What is being asked:
Print the stretch of the listing below from the line containing "The image size is (1213, 697)." through the end of the listing, with no changes, and leave out the pictures.

——————

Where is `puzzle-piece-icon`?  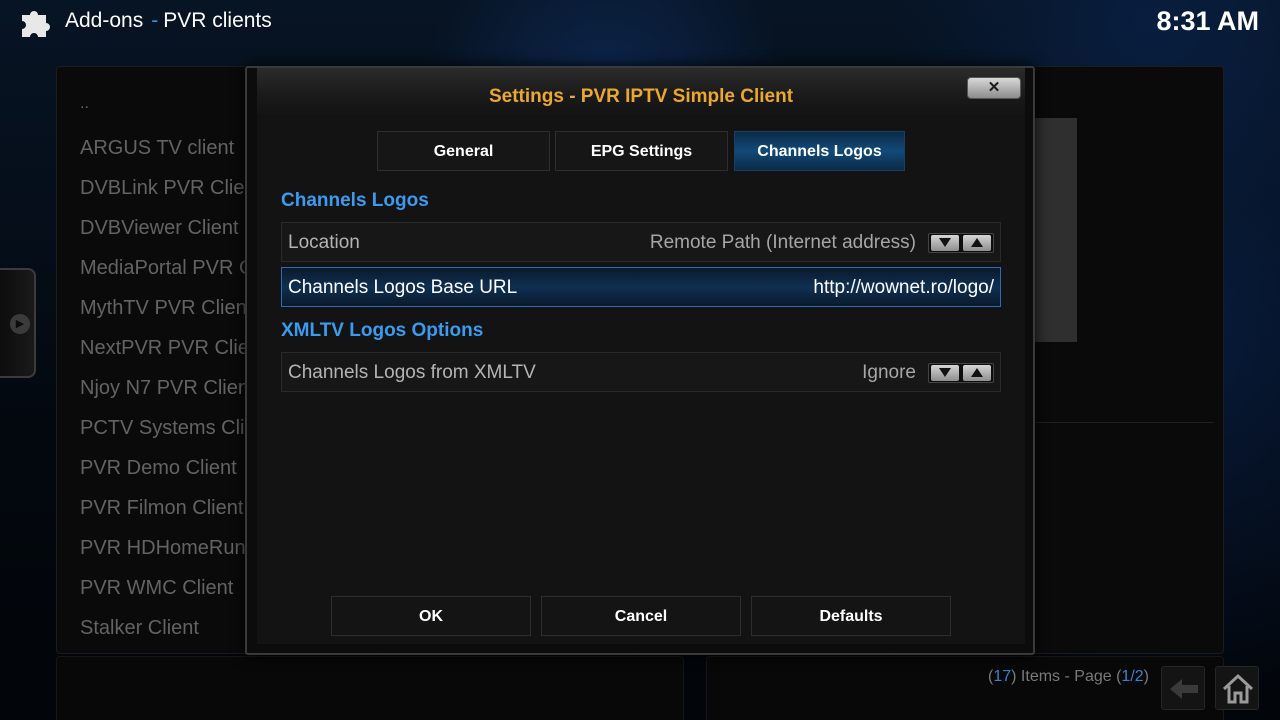 puzzle-piece-icon is located at coordinates (36, 24).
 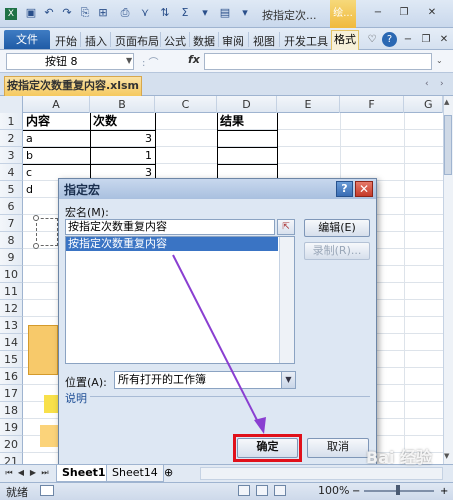 I want to click on close-icon: ✕, so click(x=432, y=13).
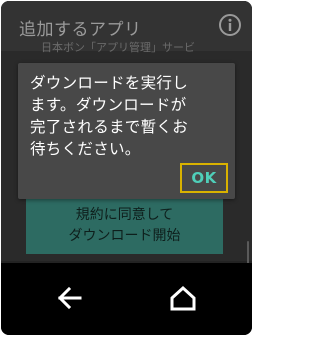 The width and height of the screenshot is (320, 337). What do you see at coordinates (183, 298) in the screenshot?
I see `home-icon` at bounding box center [183, 298].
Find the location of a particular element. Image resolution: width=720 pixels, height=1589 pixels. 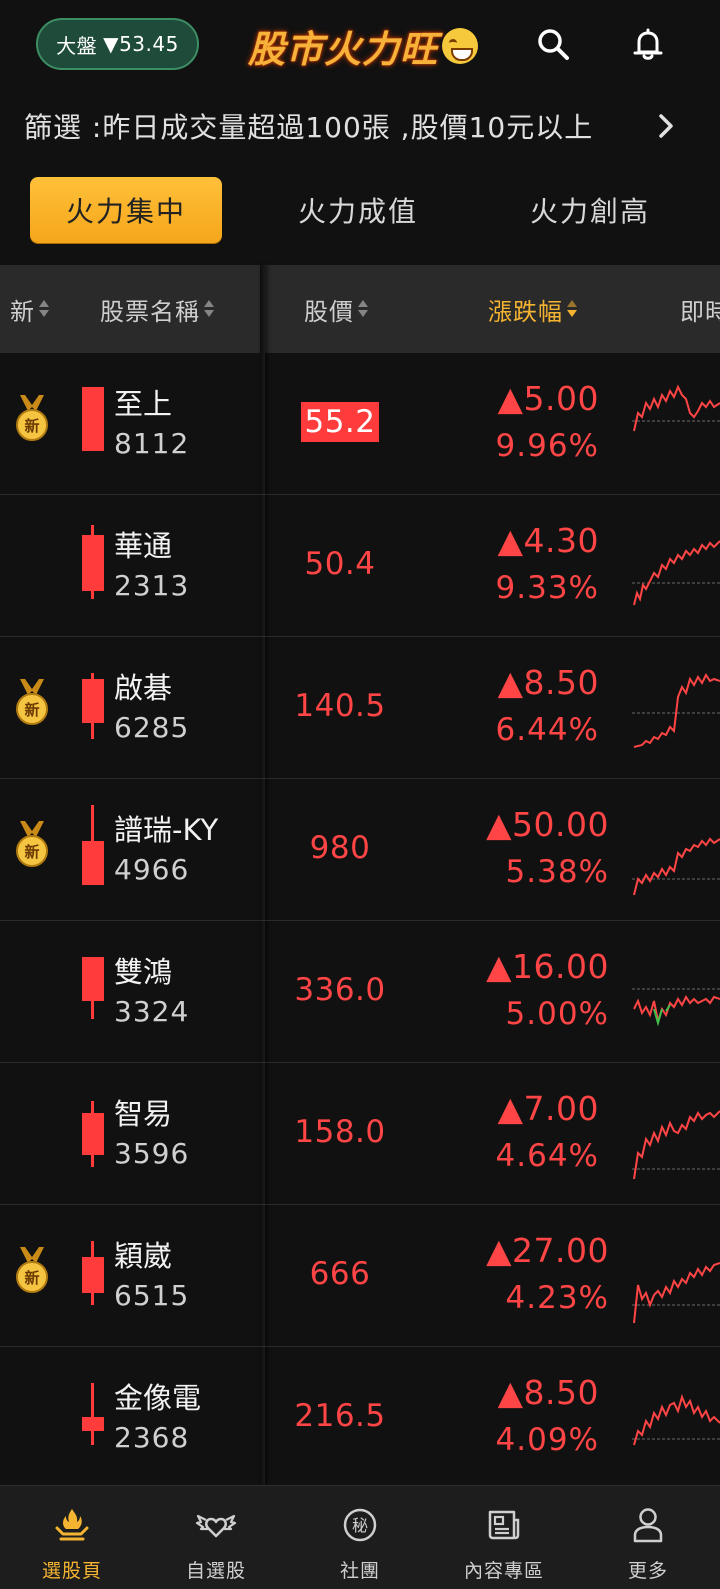

price-change-percent: 4.09% is located at coordinates (547, 1440).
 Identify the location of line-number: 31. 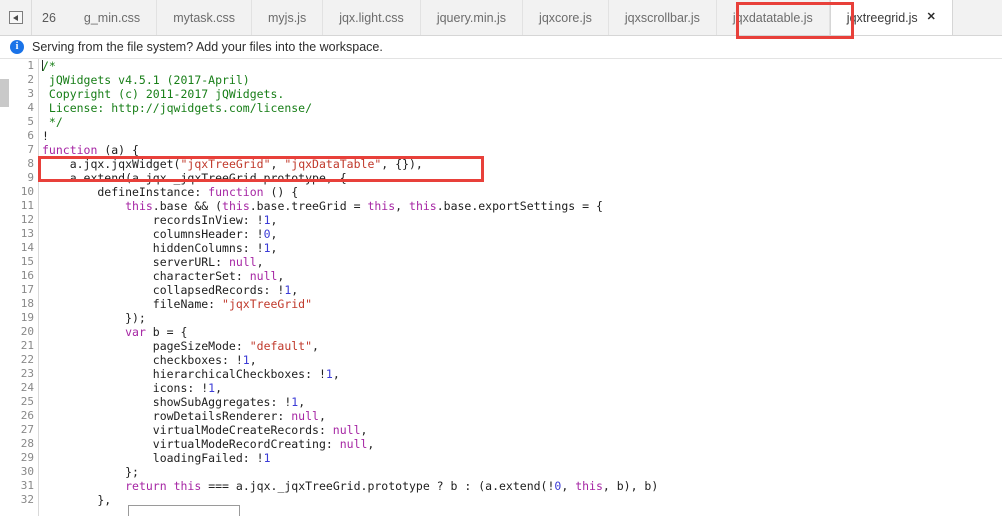
(27, 486).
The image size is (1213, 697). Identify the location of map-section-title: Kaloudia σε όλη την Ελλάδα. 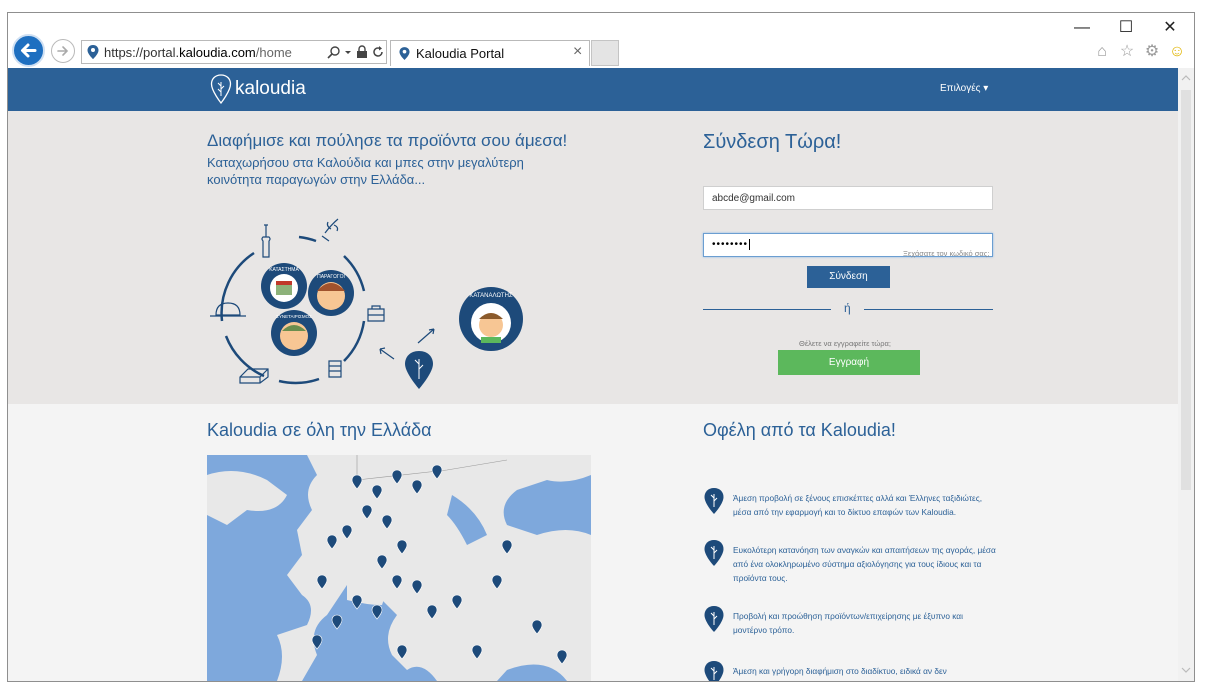
(320, 430).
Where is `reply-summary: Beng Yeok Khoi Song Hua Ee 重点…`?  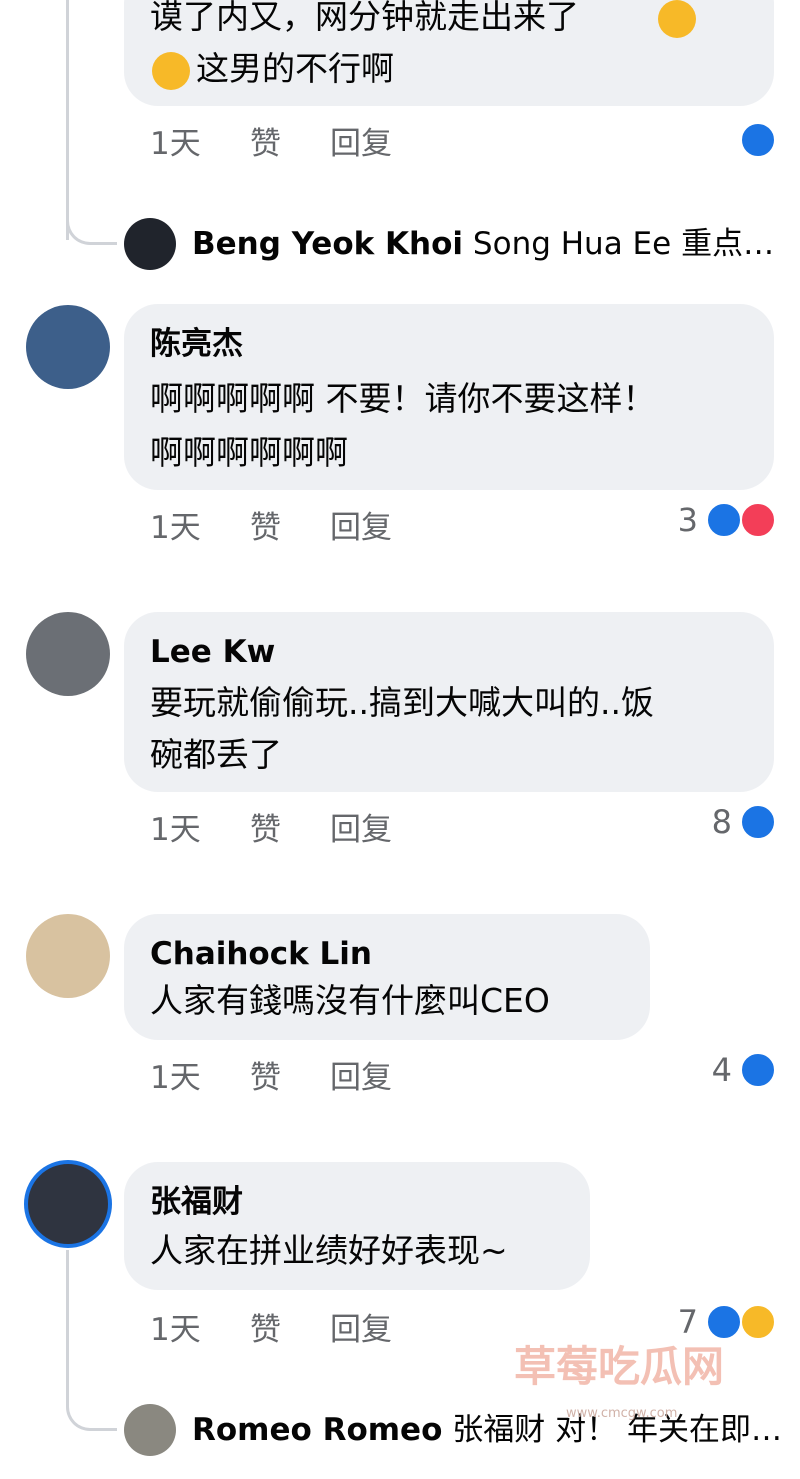
reply-summary: Beng Yeok Khoi Song Hua Ee 重点… is located at coordinates (483, 244).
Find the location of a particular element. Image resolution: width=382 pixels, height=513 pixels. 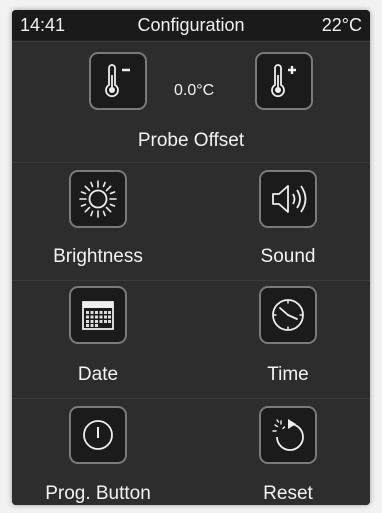

reset-icon is located at coordinates (288, 435).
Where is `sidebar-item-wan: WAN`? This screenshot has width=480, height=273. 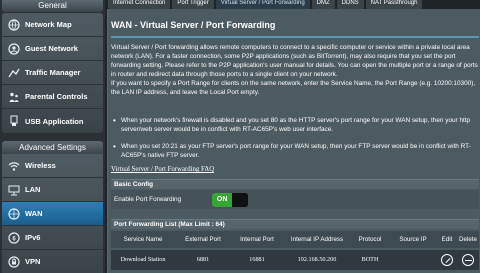
sidebar-item-wan: WAN is located at coordinates (52, 214).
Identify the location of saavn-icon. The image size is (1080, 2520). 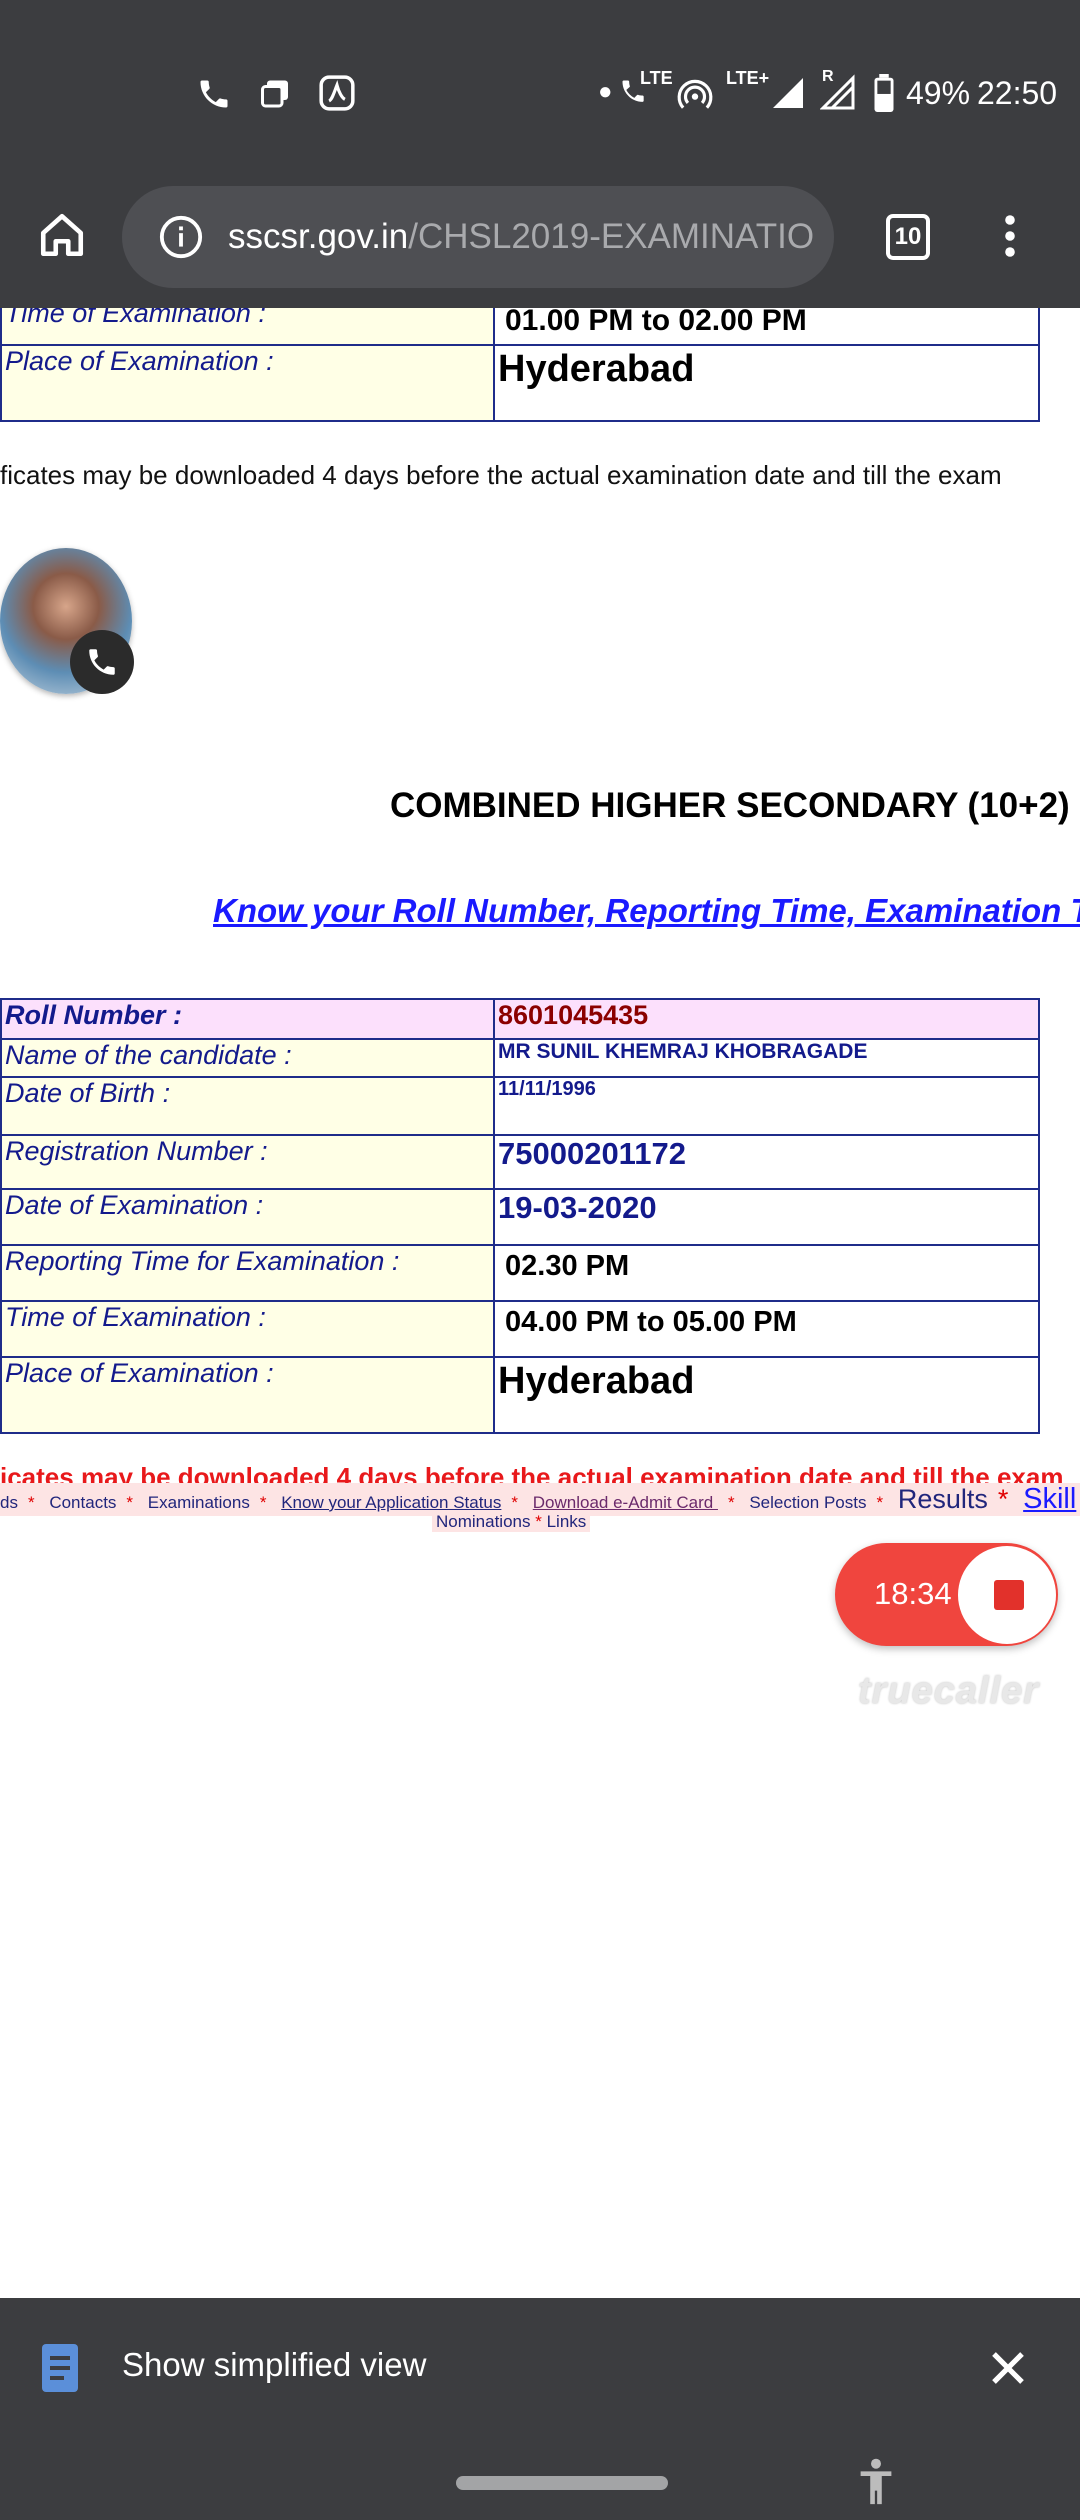
(337, 93).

——————

Task output:
The image size is (1213, 697). Identify the location of map-section-title: Kaloudia σε όλη την Ελλάδα. 
(320, 430).
Where is `reply-summary: Beng Yeok Khoi Song Hua Ee 重点…`?  
reply-summary: Beng Yeok Khoi Song Hua Ee 重点… is located at coordinates (483, 244).
Find the location of a particular element. Image resolution: width=382 pixels, height=513 pixels. 

reset-icon is located at coordinates (288, 435).
Where is `sidebar-item-wan: WAN`? This screenshot has width=480, height=273. 
sidebar-item-wan: WAN is located at coordinates (52, 214).
Identify the location of saavn-icon. The image size is (1080, 2520). 
(337, 93).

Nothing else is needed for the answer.